▸ **Aim of the task**
Go through the material and pull out every line with the string "agent" in it.
+-------+
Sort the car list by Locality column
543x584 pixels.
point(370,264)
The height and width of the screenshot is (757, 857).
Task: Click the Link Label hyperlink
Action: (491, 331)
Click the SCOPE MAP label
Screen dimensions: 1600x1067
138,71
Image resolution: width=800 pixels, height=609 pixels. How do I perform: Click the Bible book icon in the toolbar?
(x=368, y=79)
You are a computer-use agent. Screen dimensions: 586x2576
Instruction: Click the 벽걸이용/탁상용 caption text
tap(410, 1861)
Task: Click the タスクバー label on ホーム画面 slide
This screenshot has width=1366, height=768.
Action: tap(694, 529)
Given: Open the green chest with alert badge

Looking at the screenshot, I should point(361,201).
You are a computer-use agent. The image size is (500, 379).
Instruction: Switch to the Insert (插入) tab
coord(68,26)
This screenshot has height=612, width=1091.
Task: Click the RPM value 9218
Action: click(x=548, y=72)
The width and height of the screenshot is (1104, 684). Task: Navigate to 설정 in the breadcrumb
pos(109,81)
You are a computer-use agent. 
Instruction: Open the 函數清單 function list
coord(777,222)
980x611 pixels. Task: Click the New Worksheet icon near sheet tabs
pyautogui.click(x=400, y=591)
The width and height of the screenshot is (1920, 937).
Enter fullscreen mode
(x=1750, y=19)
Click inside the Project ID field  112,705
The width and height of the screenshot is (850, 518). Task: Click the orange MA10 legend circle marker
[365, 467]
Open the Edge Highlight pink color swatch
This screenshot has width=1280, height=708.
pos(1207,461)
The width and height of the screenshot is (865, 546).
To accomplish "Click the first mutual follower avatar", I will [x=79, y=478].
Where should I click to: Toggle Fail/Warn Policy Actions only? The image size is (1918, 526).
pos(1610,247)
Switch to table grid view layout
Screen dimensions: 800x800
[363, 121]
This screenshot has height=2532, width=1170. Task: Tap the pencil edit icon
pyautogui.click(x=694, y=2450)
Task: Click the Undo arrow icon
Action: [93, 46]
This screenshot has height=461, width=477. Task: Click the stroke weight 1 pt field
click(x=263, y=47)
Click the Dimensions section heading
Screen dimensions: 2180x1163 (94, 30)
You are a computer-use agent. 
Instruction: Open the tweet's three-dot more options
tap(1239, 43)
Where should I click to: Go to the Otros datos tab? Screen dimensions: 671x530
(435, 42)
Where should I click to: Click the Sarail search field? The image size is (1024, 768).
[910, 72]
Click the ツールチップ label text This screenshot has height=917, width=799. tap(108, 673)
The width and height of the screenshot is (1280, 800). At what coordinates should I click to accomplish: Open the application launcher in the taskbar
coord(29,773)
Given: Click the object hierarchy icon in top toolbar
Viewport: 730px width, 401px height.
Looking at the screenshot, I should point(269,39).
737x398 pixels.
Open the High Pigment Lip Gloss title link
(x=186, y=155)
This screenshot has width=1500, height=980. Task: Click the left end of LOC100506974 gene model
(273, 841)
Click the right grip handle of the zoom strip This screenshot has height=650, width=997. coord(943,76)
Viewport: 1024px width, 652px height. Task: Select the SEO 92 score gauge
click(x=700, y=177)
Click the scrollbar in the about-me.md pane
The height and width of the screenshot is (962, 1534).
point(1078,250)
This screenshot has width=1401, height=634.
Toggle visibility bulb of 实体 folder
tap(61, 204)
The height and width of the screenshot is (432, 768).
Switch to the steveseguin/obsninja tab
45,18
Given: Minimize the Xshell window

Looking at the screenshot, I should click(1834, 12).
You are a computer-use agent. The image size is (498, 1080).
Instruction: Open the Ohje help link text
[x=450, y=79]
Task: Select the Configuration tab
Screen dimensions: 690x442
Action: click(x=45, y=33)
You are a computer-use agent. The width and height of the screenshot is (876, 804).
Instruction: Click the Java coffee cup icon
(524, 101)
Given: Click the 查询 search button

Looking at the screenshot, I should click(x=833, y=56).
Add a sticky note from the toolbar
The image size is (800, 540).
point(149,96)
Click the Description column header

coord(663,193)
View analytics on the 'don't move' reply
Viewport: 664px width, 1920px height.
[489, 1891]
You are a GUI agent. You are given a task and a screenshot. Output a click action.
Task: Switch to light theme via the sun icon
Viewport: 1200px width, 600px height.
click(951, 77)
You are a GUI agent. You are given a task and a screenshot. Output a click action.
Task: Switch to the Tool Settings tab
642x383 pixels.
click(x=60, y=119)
+-------+
▸ **Exercise result**
You are a computer-use agent. Screen dimensions: 586x2576
You are a computer-use agent. The image size is (500, 379).
You are a computer-use agent. 
You are a computer-use agent. 
You are a computer-use agent. The image size is (498, 1080).
You are a computer-use agent. The width and height of the screenshot is (876, 804).
You are a GUI agent. You are given a task and a screenshot. Output a click action.
You are a GUI agent. You are given a task and a screenshot. Output a click action.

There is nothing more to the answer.